## YOUR INSTRUCTIONS
Only the lines from the one that contains "Click the Apple ID logo text" through the last line of the records should appear, each printed exactly as it is.

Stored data
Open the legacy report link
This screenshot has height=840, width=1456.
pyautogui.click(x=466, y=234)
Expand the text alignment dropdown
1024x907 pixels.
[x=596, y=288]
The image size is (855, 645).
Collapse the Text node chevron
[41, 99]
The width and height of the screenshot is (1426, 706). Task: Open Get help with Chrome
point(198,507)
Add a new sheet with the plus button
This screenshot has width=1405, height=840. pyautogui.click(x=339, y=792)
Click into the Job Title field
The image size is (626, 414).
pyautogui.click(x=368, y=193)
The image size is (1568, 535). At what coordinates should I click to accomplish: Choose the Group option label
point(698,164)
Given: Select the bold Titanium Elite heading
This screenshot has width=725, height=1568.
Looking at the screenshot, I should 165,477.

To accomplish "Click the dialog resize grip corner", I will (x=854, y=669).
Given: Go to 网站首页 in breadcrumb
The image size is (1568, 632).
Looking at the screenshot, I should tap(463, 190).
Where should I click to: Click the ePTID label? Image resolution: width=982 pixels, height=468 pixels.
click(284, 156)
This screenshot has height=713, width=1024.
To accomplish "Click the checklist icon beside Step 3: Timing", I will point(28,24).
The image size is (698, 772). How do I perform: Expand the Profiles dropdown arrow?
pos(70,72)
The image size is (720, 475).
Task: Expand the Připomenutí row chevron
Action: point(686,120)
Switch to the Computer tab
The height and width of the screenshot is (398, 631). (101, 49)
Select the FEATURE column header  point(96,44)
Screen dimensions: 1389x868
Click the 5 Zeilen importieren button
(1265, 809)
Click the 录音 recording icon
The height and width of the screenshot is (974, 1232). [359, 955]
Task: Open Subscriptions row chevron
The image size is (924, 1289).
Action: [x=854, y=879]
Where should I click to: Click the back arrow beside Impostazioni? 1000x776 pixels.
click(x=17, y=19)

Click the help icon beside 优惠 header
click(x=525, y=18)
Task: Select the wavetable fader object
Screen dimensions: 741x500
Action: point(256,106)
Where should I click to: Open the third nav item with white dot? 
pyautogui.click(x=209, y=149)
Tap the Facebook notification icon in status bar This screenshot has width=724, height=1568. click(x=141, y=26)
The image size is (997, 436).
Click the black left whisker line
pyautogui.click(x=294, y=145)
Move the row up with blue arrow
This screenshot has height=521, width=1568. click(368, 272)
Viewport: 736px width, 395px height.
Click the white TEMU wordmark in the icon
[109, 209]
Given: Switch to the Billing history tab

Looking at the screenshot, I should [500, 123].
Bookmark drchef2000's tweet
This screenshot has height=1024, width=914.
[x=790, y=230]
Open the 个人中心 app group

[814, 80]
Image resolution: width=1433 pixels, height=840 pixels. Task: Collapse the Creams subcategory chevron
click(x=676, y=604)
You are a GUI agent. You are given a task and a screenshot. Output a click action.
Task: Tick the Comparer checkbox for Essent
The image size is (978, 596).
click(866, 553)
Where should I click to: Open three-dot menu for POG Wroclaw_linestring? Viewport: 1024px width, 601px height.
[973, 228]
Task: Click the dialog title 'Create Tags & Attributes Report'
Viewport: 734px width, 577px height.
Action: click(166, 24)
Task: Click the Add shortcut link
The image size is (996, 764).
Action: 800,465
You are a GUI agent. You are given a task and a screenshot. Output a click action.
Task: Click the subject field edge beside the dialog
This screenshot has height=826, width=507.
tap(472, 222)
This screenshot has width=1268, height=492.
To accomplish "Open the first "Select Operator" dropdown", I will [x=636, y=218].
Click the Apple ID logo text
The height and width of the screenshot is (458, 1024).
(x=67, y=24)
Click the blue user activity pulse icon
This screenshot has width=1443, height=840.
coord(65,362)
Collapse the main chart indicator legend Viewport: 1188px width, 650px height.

## TASK ANSWER
Click the Apple ID logo text
The height and width of the screenshot is (458, 1024).
(x=67, y=24)
Click the blue user activity pulse icon
This screenshot has width=1443, height=840.
coord(65,362)
Collapse the main chart indicator legend Viewport: 1188px width, 650px height.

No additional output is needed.